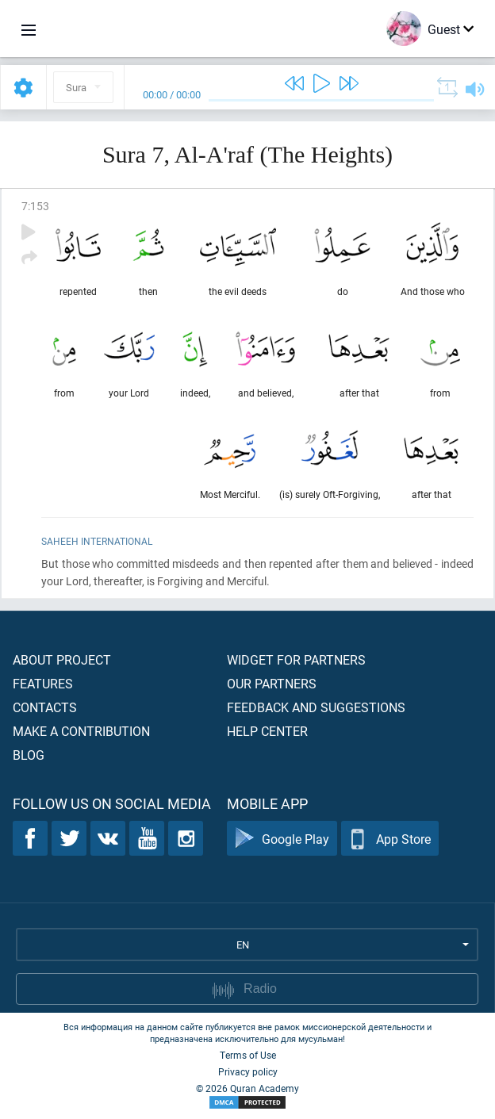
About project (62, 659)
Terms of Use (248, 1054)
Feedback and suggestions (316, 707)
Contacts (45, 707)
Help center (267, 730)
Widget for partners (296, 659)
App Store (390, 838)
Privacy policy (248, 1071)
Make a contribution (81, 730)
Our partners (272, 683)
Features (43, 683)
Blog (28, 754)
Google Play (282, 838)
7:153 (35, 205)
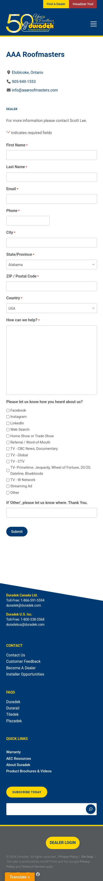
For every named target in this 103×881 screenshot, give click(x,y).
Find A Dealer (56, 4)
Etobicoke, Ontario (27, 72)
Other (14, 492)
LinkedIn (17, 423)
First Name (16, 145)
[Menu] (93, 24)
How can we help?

= = = = =

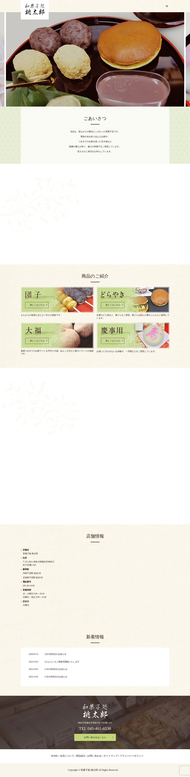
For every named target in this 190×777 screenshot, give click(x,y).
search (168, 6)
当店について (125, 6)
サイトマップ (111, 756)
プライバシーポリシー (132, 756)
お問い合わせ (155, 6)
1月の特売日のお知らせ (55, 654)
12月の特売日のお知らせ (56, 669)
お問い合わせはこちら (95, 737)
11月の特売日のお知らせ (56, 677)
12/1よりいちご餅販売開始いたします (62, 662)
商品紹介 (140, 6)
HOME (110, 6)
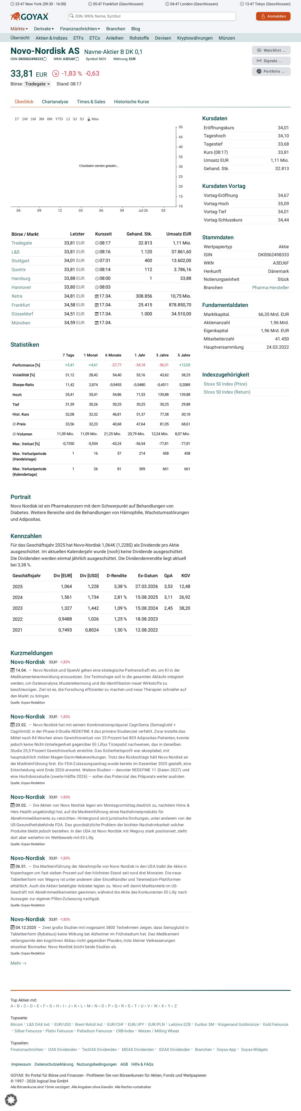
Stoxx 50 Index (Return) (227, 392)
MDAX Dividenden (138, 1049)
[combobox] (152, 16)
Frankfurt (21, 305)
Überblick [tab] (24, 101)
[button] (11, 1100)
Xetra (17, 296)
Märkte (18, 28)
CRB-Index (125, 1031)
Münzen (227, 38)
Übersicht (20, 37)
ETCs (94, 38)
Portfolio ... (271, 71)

= = = = =

What to do:
Copy the lines between the one holding "Stoxx 50 Index (Return) (227, 392)" and the one holding "Portfolio ... (271, 71)", both included, without any change.

Task result:
Stoxx 50 Index (Return) (227, 392)
MDAX Dividenden (138, 1049)
[combobox] (152, 16)
Frankfurt (21, 305)
Überblick [tab] (24, 101)
[button] (11, 1100)
Xetra (17, 296)
Märkte (18, 28)
CRB-Index (125, 1031)
Münzen (227, 38)
Übersicht (20, 37)
ETCs (94, 38)
Portfolio ... (271, 71)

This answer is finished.